Un jardin refuge pour la faune… et les jeunes

CAROLINE DUNSKI

vendredi 29 juin 2012, 10:37

Hainaut. A Saint-Ghislain est né un jardin refuge qui se donne pour objectiif de raccrocher des jeunes à la scolarité. De quoi leur permettre de cultiver un nouveau projet personnel tout en bénéficiant d'une remise à niveau.

Un jardin refuge pour la faune… et les jeunes

Le jardin est au cœur du projet, et tous les vendredis, les jeunes se réunissent en une « journée citoyenne » pour prendre des décisions responsables © dr

Hérissons, papillons, abeilles solitaires, mésanges, étourneaux, chouettes… il n'est pas une espèce, ou presque, qui ne trouvera place dans le jardin refuge né à Saint-Ghislain d'un partenariat entre la ville, l'association de défense de la nature Natagora et le SAS (Service d'accrochage scolaire) de Mons.

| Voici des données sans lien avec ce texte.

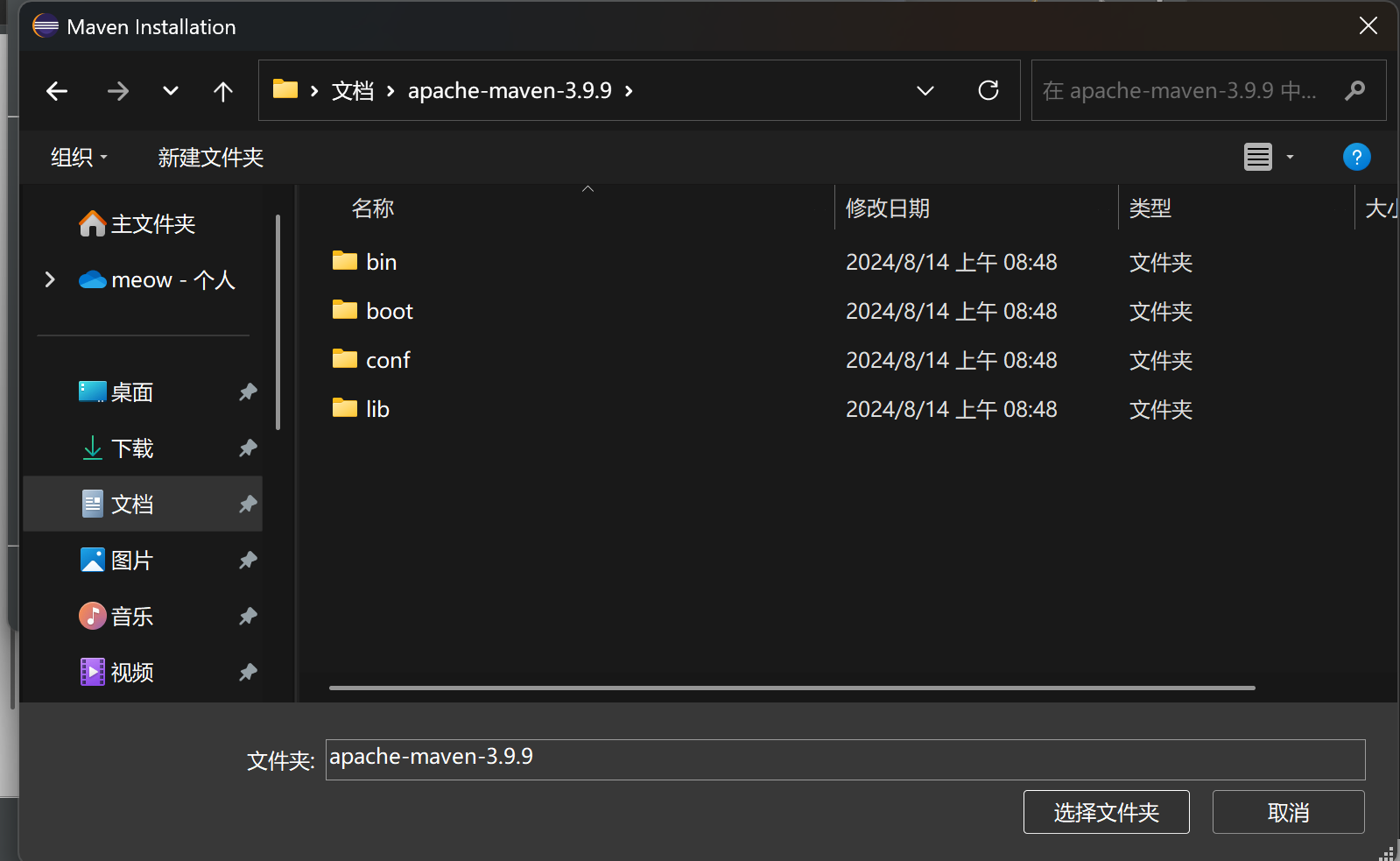
Task: Open the bin folder
Action: pos(381,262)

Et si ce jardin aménagé sur un terrain communal d'une dizaine d'ares est un espace favorable à la biodiversité, il est aussi un outil de raccrochage scolaire pour des jeunes de 12 à 18 ans.

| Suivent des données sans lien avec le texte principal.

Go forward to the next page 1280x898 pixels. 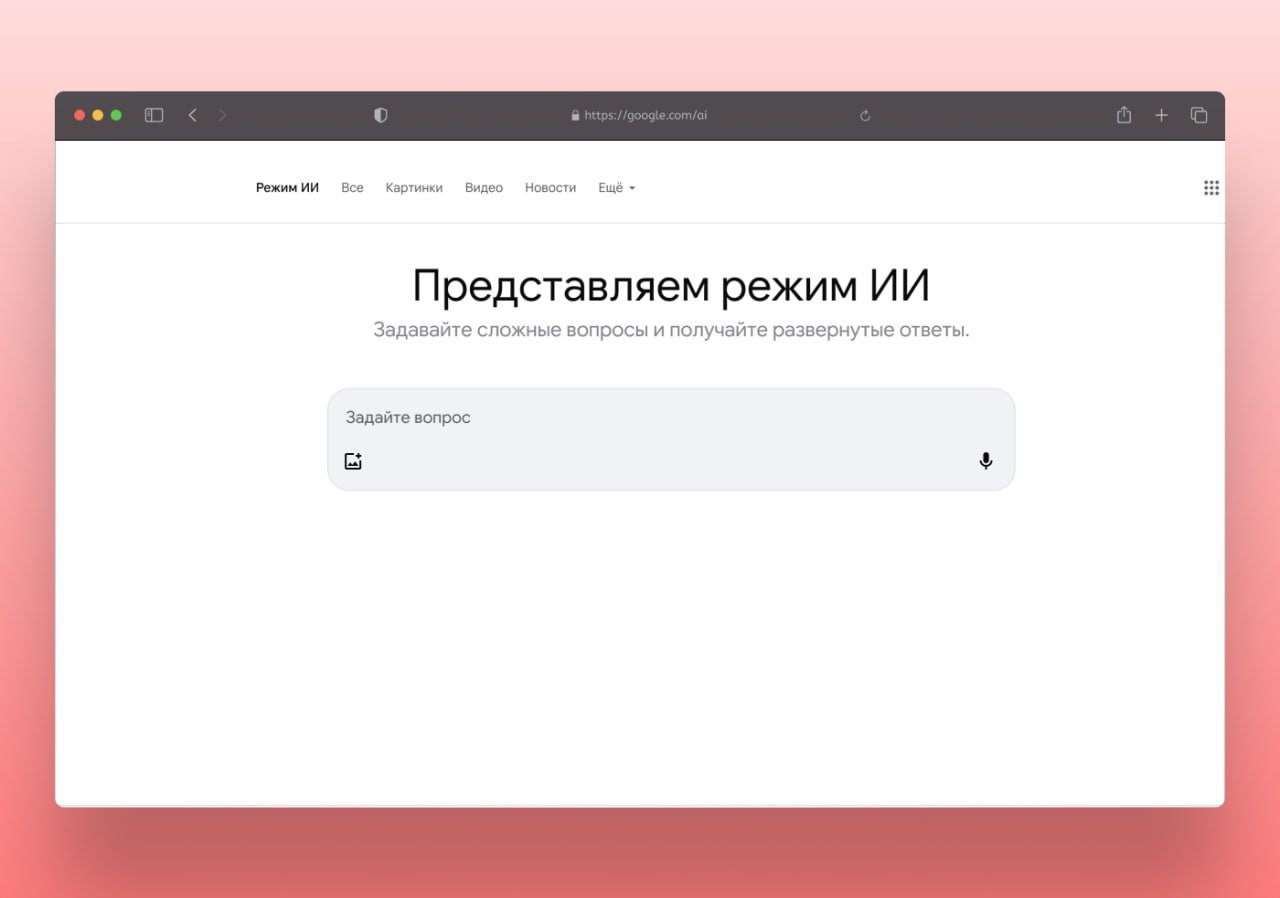pyautogui.click(x=222, y=116)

Ceux-ci fréquentent le SAS sur une base volontaire quand, pour des raisons diverses, ils ont quitté l'école ou se contentent d'y exercer le « présentéisme », une sorte de « présence absente ». « Il y a autant de raisons de décrocher que de jeunes », affirme Michaël Delcourt, directeur du SAS de Mons. La loi définit le décrochage scolaire de façon très large, mais dans les faits, il s'agit rarement d'une problématique exclusivement scolaire. Le phénomène qui s'observe dans tous les milieux sociaux découle souvent de problèmes personnels. Avec l'équipe du SAS, pendant une période de trois mois renouvelable, les jeunes élaborent un projet personnel : retourner dans la classe quittée, se réorienter vers d'autres études… Ils bénéficient d'une remise à niveau scolaire en français, math et sciences, mais participent également à des ateliers artistiques, culinaires, sportifs… et, tous les vendredis, à la « journée citoyenne » où ils prennent des responsabilités et se rendent utiles.

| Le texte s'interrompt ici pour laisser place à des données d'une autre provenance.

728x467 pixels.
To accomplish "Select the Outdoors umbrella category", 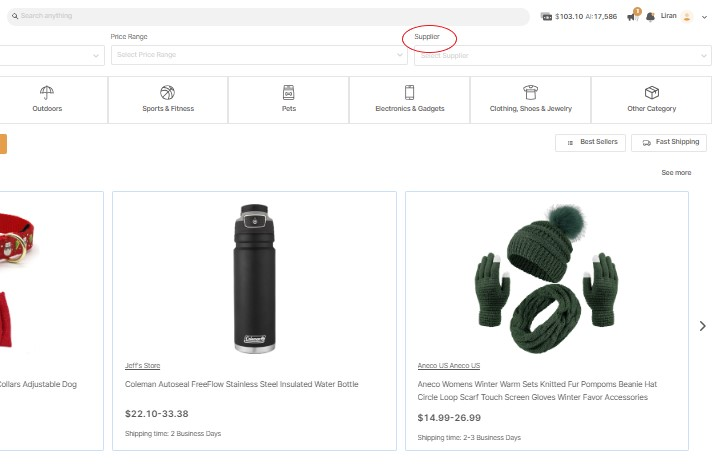I will pyautogui.click(x=47, y=92).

Le jardin refuge de Saint-Ghislain est un des projets de ces vendredis citoyens. Il concilie production potagère et protection d'espèces animales sauvages en fournissant des abris sous la forme de nichoirs, de ronciers ou encore de tas de bois. Pendant les vacances estivales, les animateurs de Natagora et du SAS se partageront la tâche de l'entretenir à raison d'une ou deux visites hebdomadaires. Gageons que dès septembre, les jeunes y reviendront avec entrain pour soigner les plantations et observer la vie sauvage qui s'y développe.